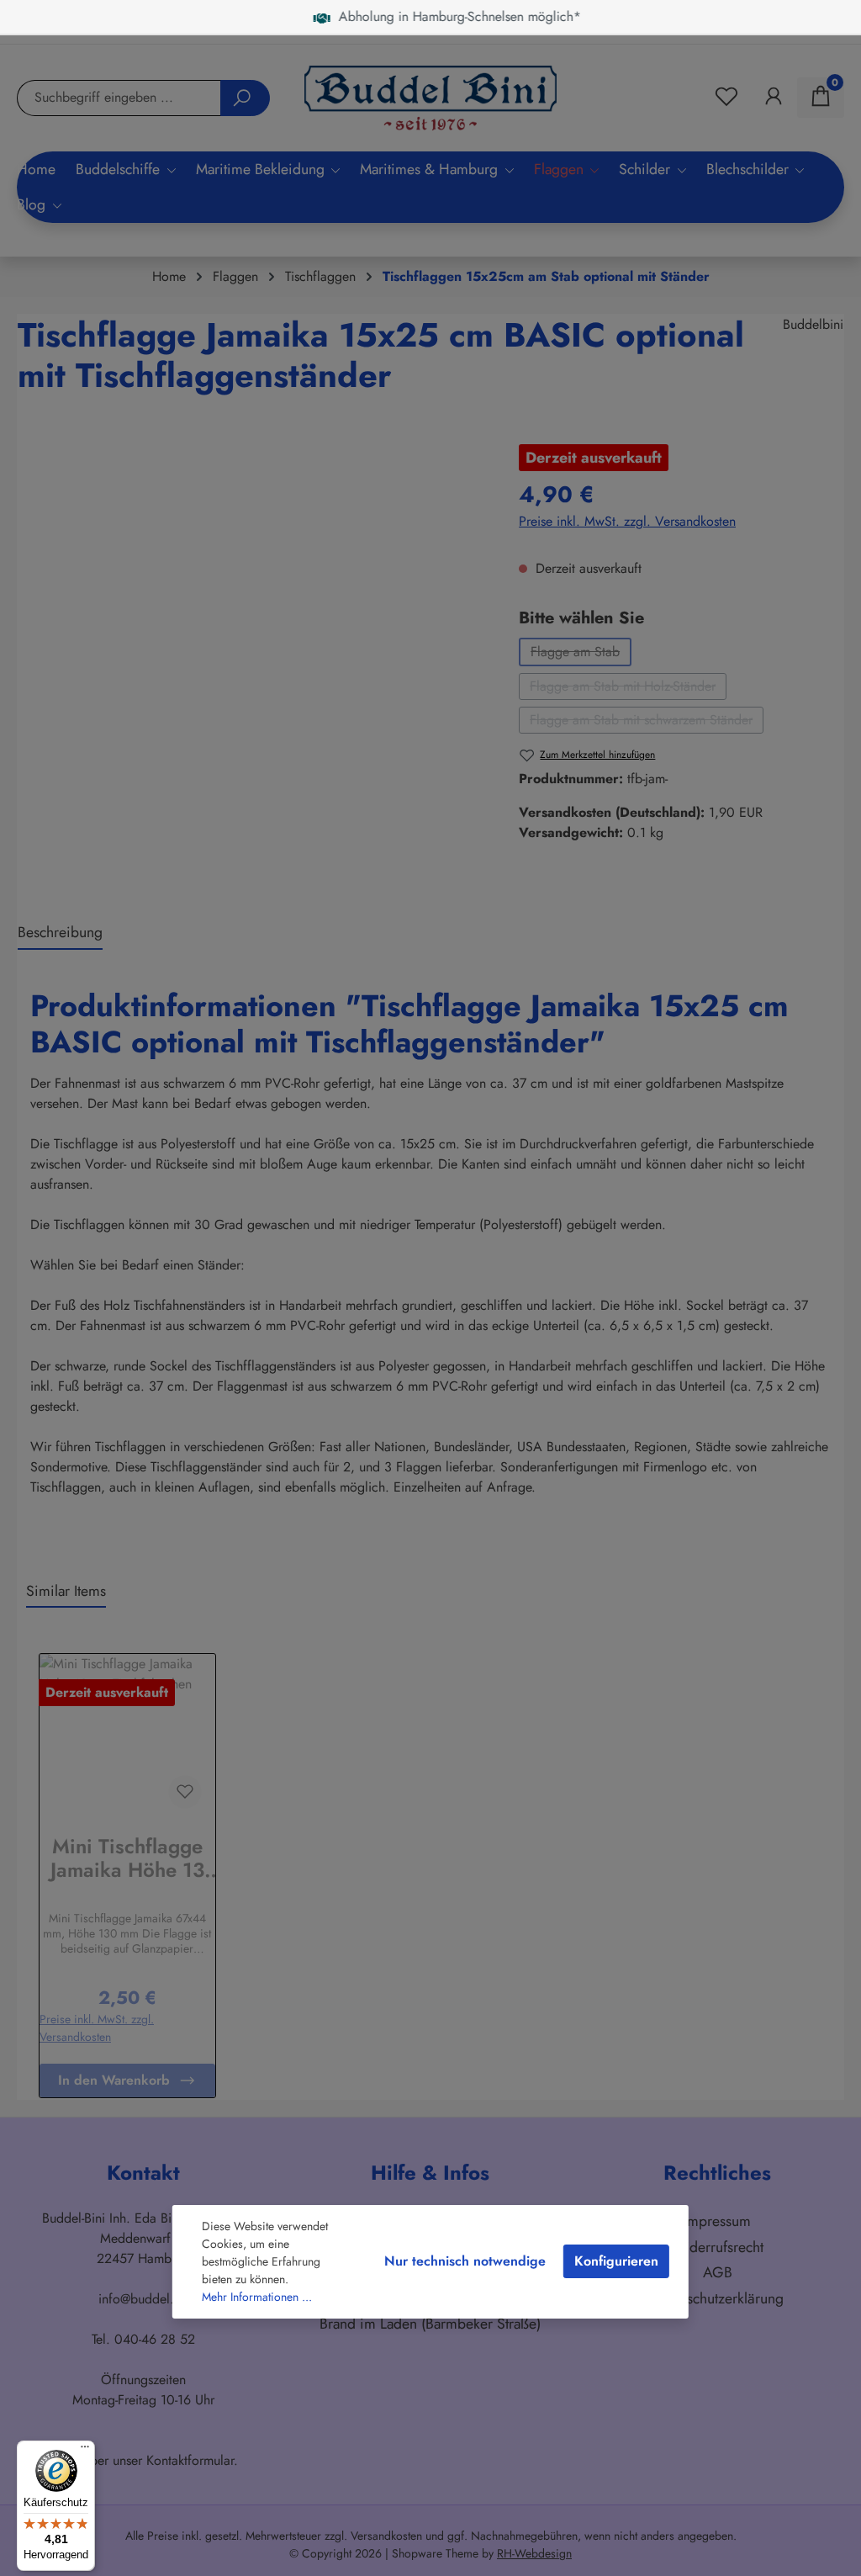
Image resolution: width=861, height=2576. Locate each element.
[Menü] (85, 2451)
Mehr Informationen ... (257, 2296)
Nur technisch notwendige (465, 2261)
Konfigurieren (616, 2261)
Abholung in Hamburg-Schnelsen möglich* (413, 16)
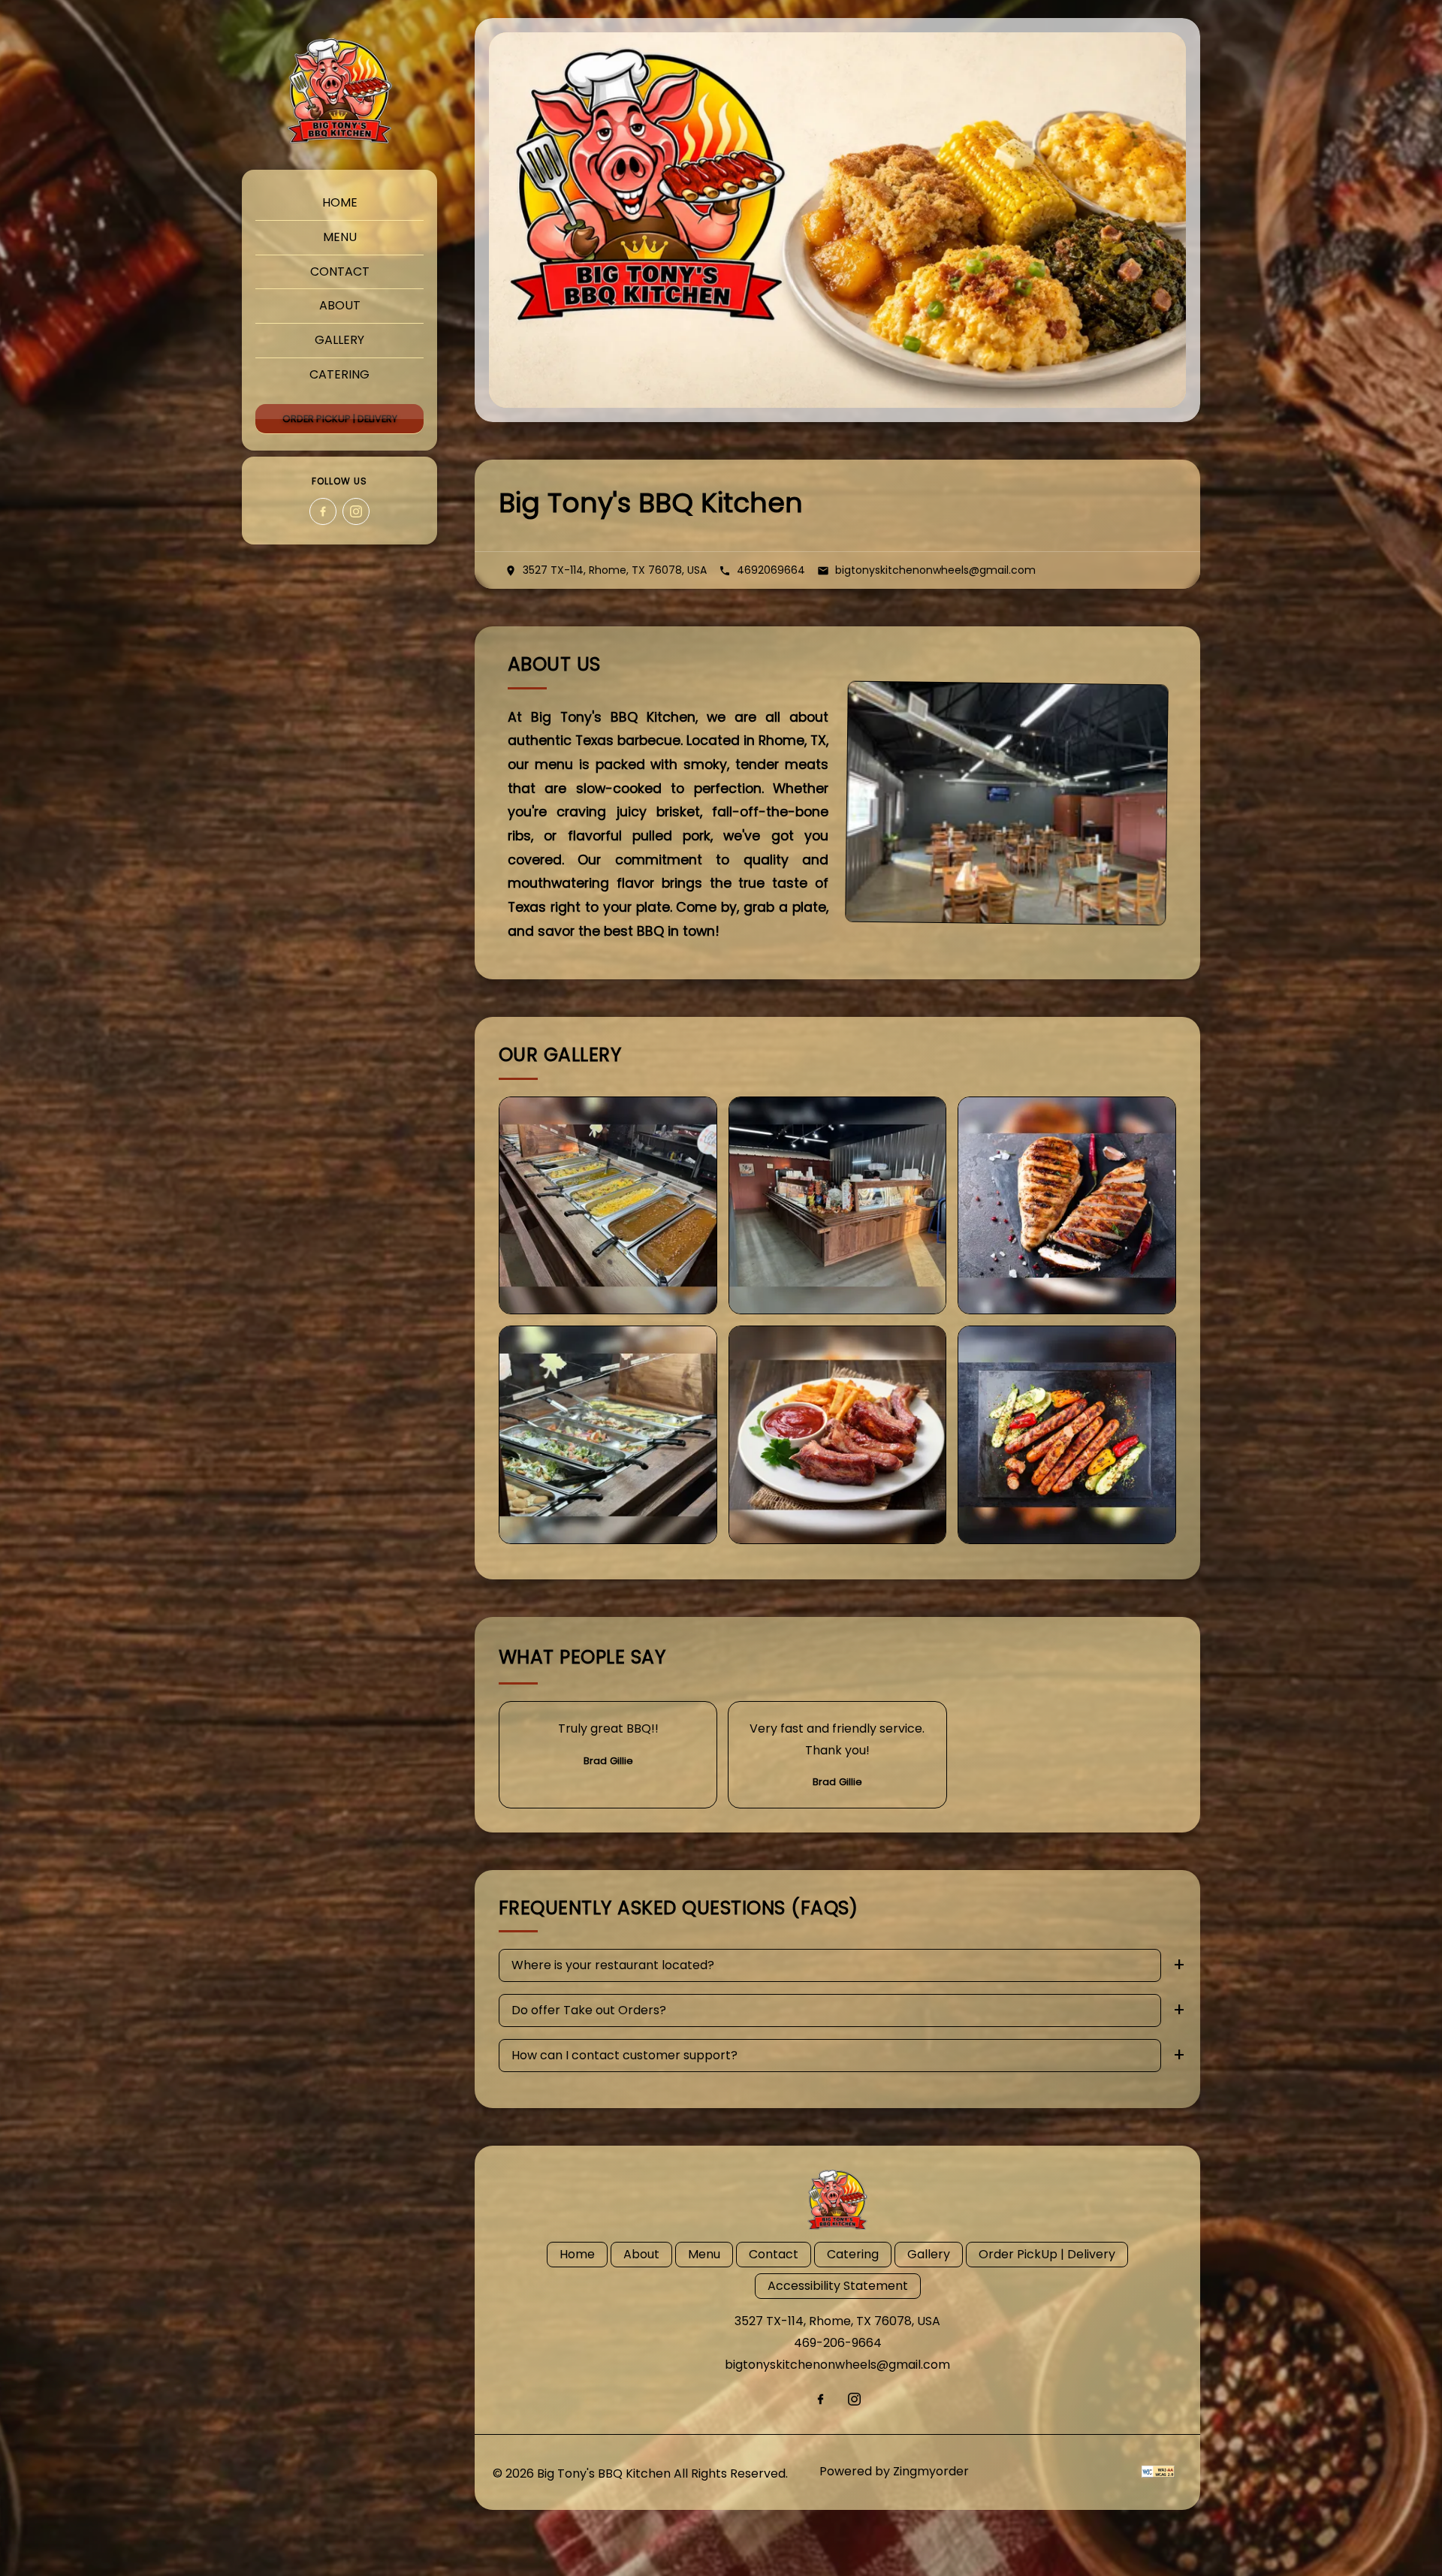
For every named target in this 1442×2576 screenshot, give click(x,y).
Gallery (339, 339)
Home (339, 202)
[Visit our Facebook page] (322, 511)
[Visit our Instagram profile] (356, 511)
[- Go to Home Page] (339, 90)
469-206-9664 (838, 2342)
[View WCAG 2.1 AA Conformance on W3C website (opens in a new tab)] (1158, 2471)
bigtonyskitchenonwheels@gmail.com (837, 2364)
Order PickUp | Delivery (339, 418)
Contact (340, 271)
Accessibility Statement (838, 2285)
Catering (339, 374)
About (339, 305)
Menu (340, 237)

___

Task statement –
What you give back should be the full material above, retyped exactly, with every image removed.

Your solution –
Image resolution: width=861, height=2576. Locate each element.
[Menü] (85, 2451)
Mehr Informationen ... (257, 2296)
Nur technisch notwendige (465, 2261)
Konfigurieren (616, 2261)
Abholung in Hamburg-Schnelsen möglich* (413, 16)
For every named target in this 1442×2576 screenshot, give click(x,y).
Gallery (339, 339)
Home (339, 202)
[Visit our Facebook page] (322, 511)
[Visit our Instagram profile] (356, 511)
[- Go to Home Page] (339, 90)
469-206-9664 (838, 2342)
[View WCAG 2.1 AA Conformance on W3C website (opens in a new tab)] (1158, 2471)
bigtonyskitchenonwheels@gmail.com (837, 2364)
Order PickUp | Delivery (339, 418)
Contact (340, 271)
Accessibility Statement (838, 2285)
Catering (339, 374)
About (339, 305)
Menu (340, 237)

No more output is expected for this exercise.